Stored data:

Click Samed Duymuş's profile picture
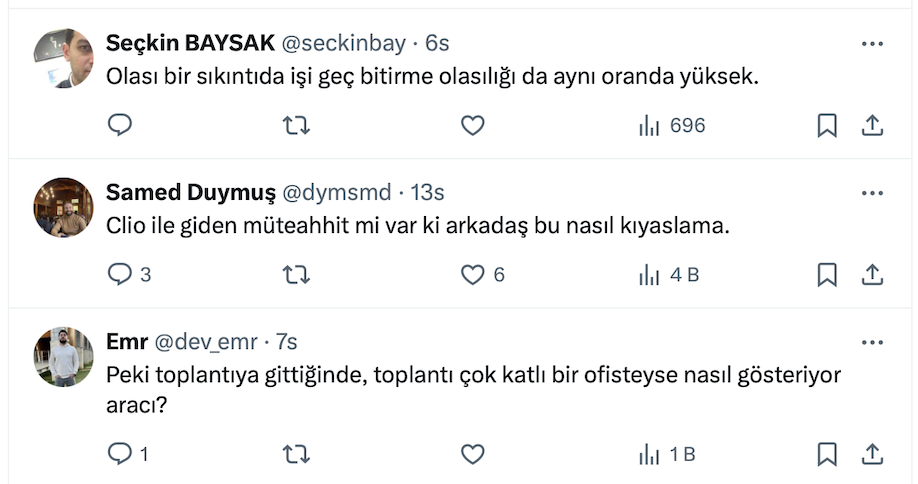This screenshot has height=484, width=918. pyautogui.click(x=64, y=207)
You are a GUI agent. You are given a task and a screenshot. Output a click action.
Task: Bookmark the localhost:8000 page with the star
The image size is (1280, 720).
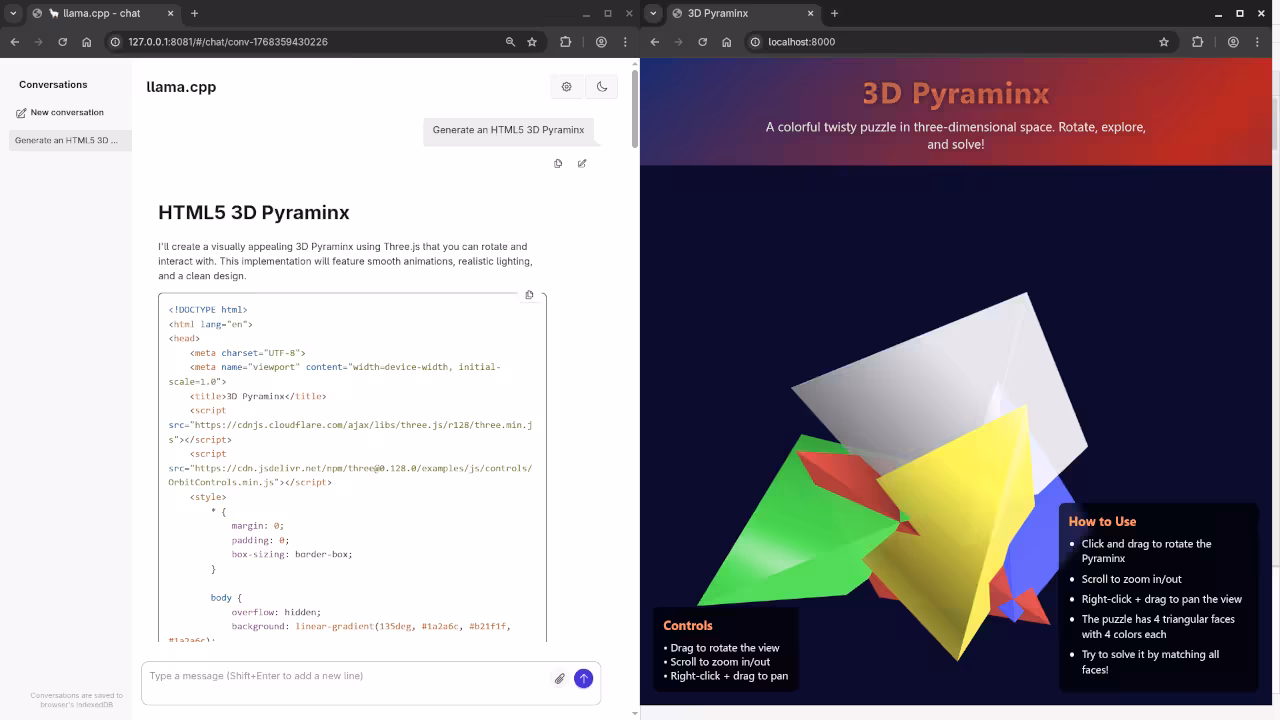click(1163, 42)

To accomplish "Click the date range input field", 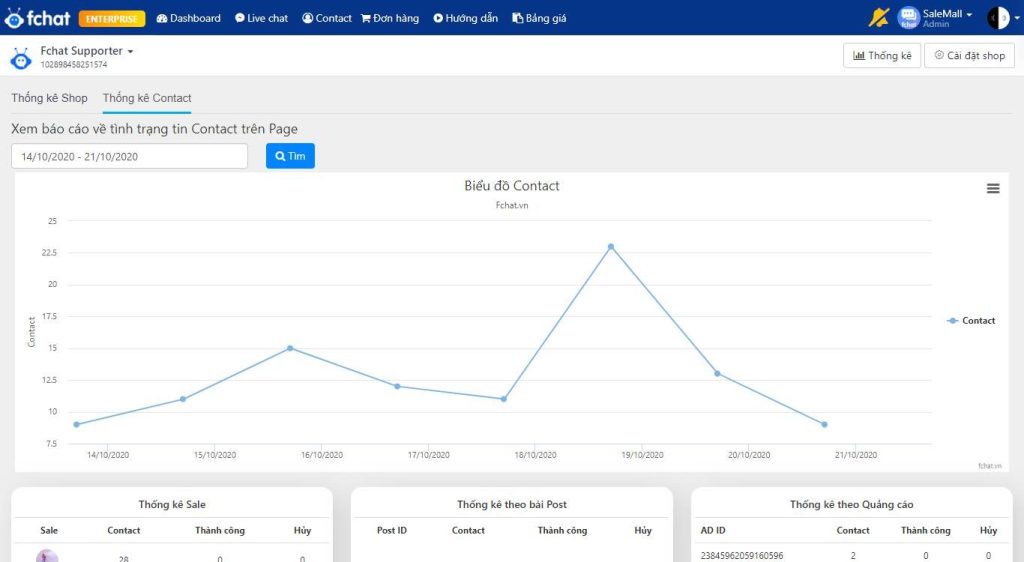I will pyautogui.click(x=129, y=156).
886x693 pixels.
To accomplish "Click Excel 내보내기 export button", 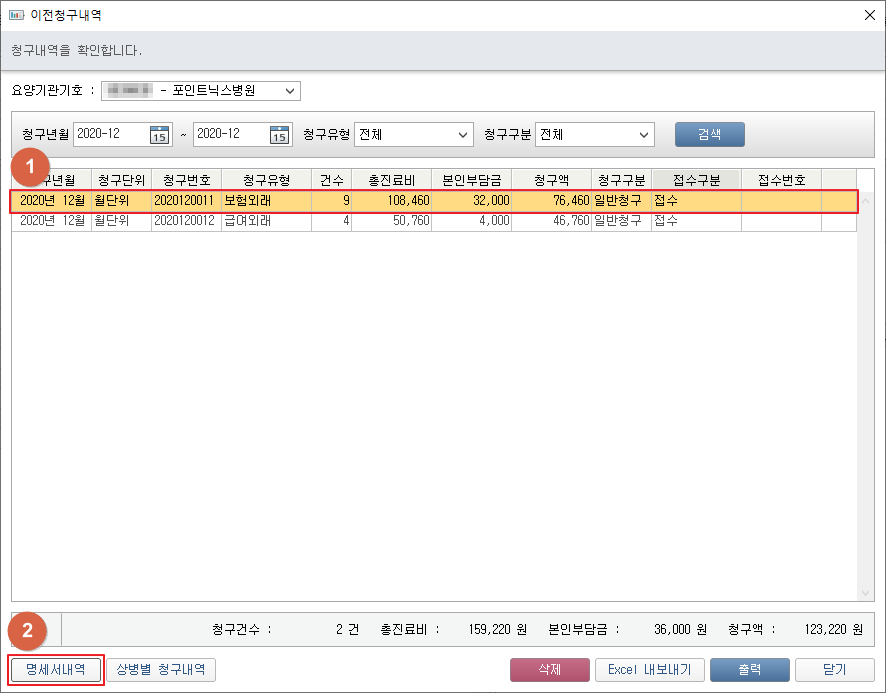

— What the task requires —
Excluding all pictures, print exactly and only the lines from the line with "886x693 pixels." through the end of the records above, both ends included.

— Solution to the problem —
886x693 pixels.
To accomplish "Click Excel 내보내기 export button", 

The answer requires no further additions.